- **Activity**:
The records below must be output exactly, with no images carried over.

--- START ---

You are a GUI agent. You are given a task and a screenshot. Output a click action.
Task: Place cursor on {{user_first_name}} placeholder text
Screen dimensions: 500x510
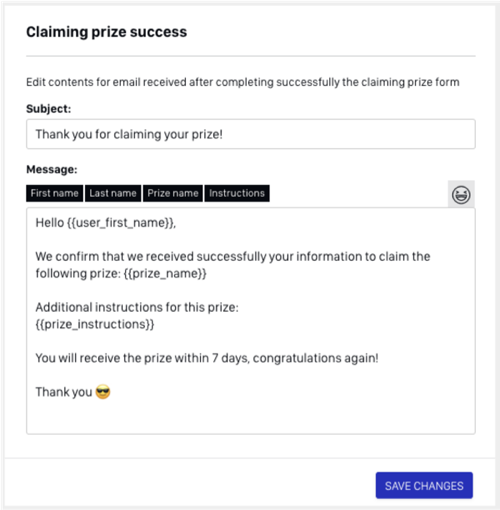point(120,223)
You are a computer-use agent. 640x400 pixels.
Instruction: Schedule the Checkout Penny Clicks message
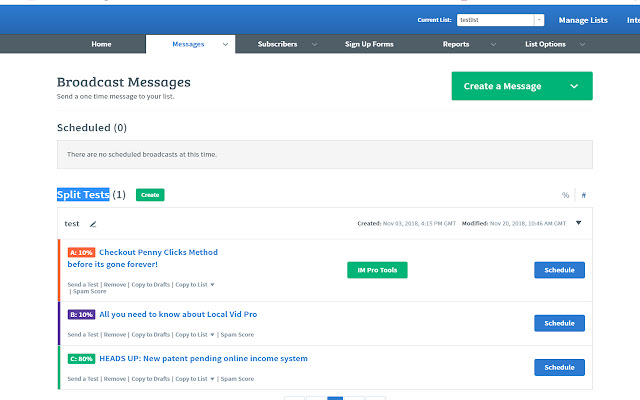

--- END ---

- **Exercise output**:
You are a GUI agent. You are given a task and a screenshot. Output a click action.
Task: Place cursor on {{user_first_name}} placeholder text
Screen dimensions: 500x510
point(120,223)
You are a computer-use agent. 640x400 pixels.
Instruction: Schedule the Checkout Penny Clicks message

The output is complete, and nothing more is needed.